Investigators are of the view that the conspiracy to bomb Israeli Embassy targets was hatched in Iran in early 2011.

Ten days after the bombing, Kazmi went to Syria at the invitation of the Syrian Embassy. He was part of a delegation of journalists taken on a sponsored visit to be briefed about recent developments in that country. The expectation clearly was that the journalists would file reports justifying President Bashar Assad’s strong-arm measures to contain the revolt against him.

A senior journalist who was a member of that delegation recalled Kazmi making impassioned comments in support of the Iran-backed regime in Damascus.

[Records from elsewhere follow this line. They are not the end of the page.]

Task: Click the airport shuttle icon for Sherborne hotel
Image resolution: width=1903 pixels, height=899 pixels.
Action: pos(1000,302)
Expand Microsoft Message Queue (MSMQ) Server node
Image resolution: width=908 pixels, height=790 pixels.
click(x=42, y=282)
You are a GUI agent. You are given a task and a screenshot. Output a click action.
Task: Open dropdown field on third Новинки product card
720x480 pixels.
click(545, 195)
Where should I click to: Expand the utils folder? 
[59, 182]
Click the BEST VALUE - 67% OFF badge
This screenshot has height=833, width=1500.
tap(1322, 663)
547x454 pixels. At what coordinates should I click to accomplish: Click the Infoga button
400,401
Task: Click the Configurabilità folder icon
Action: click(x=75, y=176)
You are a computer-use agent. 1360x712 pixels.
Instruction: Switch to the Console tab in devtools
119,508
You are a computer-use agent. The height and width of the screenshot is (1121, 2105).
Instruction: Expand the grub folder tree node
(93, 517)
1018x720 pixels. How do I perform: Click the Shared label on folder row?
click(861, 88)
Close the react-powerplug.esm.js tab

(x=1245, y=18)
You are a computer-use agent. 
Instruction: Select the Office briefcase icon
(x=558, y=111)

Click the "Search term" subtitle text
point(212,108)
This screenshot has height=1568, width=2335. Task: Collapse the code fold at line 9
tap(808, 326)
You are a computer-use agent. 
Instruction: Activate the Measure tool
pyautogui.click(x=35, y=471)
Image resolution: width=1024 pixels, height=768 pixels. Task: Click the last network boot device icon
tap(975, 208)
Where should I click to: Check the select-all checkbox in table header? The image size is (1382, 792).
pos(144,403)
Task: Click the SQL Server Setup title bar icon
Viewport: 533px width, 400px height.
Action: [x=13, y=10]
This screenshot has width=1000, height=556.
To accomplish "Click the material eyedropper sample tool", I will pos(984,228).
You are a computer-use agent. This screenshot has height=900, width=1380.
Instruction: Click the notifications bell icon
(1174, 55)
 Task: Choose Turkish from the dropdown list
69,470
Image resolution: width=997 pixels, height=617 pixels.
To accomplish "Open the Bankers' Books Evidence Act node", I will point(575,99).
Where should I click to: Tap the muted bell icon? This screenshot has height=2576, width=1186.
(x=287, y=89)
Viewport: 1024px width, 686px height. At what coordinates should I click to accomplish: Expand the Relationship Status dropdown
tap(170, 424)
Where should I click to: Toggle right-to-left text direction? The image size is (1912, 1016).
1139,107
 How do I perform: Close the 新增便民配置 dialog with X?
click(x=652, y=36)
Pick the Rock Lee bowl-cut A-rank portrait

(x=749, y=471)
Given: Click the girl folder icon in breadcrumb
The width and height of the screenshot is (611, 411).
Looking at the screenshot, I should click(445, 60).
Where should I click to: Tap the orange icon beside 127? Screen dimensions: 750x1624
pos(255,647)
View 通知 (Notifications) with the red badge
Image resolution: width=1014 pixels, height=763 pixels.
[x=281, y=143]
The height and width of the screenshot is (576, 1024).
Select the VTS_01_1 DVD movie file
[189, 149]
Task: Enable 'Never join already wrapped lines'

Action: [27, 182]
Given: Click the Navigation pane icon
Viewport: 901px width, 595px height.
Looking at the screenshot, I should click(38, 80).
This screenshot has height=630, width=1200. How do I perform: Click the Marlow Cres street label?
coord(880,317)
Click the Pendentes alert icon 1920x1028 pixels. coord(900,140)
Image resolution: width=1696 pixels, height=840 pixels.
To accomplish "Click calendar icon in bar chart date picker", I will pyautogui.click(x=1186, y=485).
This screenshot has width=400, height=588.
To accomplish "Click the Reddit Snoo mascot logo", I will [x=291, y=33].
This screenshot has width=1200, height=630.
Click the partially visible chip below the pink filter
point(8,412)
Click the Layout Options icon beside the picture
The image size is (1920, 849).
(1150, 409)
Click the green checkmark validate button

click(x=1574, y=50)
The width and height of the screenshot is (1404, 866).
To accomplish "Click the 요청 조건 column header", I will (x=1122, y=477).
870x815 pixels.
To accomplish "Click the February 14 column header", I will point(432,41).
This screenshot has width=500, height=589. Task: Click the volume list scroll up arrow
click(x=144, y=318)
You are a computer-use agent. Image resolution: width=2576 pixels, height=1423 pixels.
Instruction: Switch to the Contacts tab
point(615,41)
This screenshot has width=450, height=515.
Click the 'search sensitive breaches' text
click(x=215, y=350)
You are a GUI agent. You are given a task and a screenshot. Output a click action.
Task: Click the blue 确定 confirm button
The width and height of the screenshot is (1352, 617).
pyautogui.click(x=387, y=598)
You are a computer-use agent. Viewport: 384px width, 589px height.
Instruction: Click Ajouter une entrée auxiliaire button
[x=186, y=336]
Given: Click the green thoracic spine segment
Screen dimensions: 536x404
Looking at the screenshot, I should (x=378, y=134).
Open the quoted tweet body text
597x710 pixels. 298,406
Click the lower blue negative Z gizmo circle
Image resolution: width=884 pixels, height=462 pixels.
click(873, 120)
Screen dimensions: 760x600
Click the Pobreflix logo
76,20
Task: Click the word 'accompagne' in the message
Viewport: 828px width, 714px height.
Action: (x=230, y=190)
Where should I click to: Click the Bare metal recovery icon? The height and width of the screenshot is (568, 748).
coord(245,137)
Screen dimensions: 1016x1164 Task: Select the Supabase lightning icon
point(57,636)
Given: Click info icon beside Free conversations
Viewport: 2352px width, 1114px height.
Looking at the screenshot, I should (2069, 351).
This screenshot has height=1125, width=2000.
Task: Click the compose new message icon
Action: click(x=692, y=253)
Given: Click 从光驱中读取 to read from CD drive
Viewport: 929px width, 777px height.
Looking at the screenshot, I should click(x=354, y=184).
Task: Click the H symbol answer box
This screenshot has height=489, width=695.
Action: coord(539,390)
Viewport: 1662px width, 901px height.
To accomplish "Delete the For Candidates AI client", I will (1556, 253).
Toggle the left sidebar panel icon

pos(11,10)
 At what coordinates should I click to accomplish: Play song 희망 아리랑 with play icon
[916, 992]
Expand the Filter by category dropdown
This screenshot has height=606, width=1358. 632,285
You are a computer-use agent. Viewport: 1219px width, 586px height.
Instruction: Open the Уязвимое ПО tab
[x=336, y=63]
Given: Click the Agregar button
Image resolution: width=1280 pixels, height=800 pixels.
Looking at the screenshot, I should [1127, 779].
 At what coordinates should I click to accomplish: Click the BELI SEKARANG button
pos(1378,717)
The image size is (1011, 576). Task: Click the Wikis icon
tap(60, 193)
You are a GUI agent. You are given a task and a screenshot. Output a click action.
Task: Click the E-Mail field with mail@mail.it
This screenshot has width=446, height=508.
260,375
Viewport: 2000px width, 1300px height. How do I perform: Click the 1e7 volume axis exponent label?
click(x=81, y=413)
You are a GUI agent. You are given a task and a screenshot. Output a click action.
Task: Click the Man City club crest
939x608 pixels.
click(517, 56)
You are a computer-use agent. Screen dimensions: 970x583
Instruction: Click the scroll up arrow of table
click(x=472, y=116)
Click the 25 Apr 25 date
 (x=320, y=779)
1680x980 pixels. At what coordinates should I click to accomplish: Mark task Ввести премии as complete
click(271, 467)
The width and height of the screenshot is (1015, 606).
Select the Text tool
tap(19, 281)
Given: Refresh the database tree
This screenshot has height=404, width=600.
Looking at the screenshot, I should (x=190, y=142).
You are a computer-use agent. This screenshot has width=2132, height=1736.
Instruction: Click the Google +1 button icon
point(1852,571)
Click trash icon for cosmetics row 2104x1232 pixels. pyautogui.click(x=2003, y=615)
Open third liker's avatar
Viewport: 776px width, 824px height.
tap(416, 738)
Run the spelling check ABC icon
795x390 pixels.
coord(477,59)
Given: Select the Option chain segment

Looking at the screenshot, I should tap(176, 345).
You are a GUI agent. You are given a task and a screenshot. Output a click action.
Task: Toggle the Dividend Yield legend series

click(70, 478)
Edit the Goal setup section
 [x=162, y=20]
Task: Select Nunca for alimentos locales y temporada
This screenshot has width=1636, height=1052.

“It was weird. He sounded like an ideologue of the regime,” he said.

Another journalist associated with the Urdu-language media in Delhi remembers Kazmi as “someone who is ideologically committed to Iran and its worldview, especially in regard to Israel and Jews.”

Many of those who have interacted with Kazmi are surprised that he stands accused as a conspirator involved with the February 13 bombing.

“He was very passionate and ideologically committed. Who would have thought he would go to this extent?” one of them wondered.

The media fraternity in Delhi, which is huge and diverse, is taken aback by Kazmi’s arrest. This is the first time that a journalist – and in this case one accredited to the government and who was considered “safe” enough to present Urdu news bulletins on Doordarshan, the public broadcaster, whose contents are strictly monitored – has been arrested on charges of terrorism. The immediate impact of this is likely to be felt in the form of the much-coveted government press card losing some of its magical powers.